Warnings From The Wild
2004 09 14

By CBC Televison - David Suzuki

All over the planet, temperature increases are affecting wildlife. Some species are spreading to new areas. For others, climate change means extinction. THE NATURE OF THINGS with David Suzuki presents Warnings From The Wild, a documentary that draws together recent evidence of the effects of the biggest climatic upheaval in 10,000 years.

In the Arctic, climate changes are tangible. As the Earth warms, the ice caps melt. Polar bears depend on the ice to hunt. If the ice breaks up in early spring, the bears go hungry and scientists have noticed a change in the bears' weight and survival rate of cubs. At the other end of the world in the Antarctic, the pattern is repeated, only it's penguins that depend on the ice.

On Banks Island in the western Arctic, the Inuvialuit people of Sach's Harbour describe dramatic changes in their environment, directly related to temperature rise. As individual and communal observers of their northern environment, the Inuvialuit may not be scientists in the strict sense of the term, but like aboriginal peoples all over the world, a complete understanding of their harsh environment has been key to their survival. Today, they are seeing changes never before described by ancestors.

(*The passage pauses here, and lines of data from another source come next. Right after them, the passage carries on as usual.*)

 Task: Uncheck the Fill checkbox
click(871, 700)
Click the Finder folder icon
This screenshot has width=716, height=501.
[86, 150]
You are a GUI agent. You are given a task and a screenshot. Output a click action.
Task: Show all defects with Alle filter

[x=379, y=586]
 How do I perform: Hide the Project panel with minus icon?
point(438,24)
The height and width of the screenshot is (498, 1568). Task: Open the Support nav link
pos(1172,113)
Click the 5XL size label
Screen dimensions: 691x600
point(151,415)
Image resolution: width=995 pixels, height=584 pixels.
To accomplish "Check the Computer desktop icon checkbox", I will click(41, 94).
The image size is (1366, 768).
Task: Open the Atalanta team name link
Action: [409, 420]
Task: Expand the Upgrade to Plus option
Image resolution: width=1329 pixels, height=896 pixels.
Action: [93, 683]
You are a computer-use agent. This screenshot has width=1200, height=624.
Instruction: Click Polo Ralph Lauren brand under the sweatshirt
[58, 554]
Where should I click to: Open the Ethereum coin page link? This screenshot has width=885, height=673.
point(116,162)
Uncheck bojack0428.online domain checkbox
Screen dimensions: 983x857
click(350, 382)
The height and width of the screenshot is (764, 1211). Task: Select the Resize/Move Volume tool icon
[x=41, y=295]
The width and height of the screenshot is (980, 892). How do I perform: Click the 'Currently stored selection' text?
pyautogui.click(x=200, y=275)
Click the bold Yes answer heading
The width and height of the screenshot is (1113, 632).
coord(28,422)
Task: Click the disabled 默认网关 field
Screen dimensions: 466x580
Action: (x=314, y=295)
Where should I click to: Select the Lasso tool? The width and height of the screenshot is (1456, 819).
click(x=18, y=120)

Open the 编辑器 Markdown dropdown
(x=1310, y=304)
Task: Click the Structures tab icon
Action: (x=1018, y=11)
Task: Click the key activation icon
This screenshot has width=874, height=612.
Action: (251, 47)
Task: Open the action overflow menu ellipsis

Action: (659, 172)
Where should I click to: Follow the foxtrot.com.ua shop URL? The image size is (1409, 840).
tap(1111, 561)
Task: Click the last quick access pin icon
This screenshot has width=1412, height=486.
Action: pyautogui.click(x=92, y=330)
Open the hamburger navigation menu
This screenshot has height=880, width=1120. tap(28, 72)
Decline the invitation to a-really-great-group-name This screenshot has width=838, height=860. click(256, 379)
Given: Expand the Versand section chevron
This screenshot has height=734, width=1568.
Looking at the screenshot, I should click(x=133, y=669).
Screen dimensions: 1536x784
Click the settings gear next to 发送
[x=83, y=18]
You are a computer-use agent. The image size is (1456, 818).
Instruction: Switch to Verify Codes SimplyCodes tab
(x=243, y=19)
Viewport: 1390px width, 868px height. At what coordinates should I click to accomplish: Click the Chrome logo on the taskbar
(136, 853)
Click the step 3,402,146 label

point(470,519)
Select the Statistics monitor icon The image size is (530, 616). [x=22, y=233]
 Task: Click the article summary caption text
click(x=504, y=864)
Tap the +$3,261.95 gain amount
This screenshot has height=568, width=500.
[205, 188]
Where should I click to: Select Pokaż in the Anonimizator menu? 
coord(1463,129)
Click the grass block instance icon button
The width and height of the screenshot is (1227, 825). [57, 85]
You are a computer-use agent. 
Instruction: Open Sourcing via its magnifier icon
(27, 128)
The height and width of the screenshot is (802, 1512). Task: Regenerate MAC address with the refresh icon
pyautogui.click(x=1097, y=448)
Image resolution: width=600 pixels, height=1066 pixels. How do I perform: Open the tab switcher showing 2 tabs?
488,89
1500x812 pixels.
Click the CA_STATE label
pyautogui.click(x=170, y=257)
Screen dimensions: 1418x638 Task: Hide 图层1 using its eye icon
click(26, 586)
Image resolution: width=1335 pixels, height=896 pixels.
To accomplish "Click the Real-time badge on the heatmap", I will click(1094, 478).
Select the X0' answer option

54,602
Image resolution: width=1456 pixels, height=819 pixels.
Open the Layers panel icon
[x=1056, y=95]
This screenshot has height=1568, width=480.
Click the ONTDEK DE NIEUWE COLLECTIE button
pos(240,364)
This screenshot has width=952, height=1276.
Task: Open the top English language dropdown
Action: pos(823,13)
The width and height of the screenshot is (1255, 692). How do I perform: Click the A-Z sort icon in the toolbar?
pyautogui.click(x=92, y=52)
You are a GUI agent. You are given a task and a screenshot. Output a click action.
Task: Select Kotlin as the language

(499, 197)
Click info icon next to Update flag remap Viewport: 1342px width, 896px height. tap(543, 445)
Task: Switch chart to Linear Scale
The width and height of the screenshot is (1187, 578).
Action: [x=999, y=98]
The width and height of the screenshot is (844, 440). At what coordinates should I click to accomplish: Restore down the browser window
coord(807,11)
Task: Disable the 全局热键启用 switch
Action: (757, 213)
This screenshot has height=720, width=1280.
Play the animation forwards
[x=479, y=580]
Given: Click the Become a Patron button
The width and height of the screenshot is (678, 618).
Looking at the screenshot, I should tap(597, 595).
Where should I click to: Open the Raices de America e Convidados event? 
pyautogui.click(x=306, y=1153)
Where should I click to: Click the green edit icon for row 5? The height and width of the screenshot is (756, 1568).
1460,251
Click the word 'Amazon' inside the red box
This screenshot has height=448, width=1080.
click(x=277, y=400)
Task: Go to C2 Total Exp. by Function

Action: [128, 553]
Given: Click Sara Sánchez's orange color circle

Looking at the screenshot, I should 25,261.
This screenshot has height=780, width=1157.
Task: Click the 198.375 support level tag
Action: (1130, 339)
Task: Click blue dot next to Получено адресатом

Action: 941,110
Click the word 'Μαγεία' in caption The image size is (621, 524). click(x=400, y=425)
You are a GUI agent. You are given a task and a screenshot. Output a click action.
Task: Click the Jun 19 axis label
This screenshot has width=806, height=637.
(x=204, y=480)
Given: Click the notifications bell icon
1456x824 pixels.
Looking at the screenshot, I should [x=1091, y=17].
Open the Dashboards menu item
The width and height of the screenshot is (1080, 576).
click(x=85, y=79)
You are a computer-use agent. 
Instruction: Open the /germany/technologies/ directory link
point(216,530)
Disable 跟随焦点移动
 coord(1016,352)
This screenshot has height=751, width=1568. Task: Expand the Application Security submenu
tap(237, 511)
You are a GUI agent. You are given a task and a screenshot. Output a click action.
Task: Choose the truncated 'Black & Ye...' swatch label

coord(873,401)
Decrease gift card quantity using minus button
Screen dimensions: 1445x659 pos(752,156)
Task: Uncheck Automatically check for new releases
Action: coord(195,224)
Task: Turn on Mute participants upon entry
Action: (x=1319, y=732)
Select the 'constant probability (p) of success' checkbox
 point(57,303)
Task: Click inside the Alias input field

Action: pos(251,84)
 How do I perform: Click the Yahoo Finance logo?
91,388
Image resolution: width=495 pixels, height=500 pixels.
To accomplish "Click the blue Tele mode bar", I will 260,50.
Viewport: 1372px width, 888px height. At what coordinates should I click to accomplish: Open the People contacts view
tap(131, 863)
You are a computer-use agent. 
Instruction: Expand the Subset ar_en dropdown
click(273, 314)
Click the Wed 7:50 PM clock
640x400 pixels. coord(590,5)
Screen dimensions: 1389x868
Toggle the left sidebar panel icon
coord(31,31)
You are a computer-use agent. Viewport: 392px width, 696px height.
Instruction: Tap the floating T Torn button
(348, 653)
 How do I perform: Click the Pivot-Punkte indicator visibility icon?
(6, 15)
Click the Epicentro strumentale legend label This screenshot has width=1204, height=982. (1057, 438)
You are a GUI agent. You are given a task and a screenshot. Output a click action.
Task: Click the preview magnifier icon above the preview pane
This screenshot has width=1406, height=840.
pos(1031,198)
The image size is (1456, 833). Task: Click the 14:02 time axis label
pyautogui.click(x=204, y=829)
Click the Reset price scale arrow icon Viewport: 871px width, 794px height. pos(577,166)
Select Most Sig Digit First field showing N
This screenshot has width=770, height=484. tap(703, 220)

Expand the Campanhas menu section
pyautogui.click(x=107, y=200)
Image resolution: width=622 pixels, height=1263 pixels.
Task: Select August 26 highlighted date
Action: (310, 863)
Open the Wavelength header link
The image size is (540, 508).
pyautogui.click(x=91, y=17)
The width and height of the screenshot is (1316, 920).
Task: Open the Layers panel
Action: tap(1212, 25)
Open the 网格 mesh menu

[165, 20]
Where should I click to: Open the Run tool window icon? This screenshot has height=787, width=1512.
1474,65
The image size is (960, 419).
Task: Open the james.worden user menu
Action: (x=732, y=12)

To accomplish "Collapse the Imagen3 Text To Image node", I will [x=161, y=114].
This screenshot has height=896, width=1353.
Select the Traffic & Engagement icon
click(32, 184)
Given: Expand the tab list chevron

In the more temperate zones of Europe and the United States, scientists are using the long-term records of amateur naturalists to show how trees are leafing and birds are migrating a full two weeks earlier.

To the south, the cloud forests of Costa Rica, home of the famed Golden Toads of Monteverde, have subtly changed, leading to the toads' extinction. On the equator, mile after mile of coral reef is under threat. Exclusive footage shows the awesome but sinister beauty of doomed coral reef. In the Maldives, scientists have detected signs of coral recovery, but if the sea temperatures continue to warm, the coral will begin to die. There is still time to prevent coral extinction as well as other impending environmental disasters, but only if nature's warnings are heeded.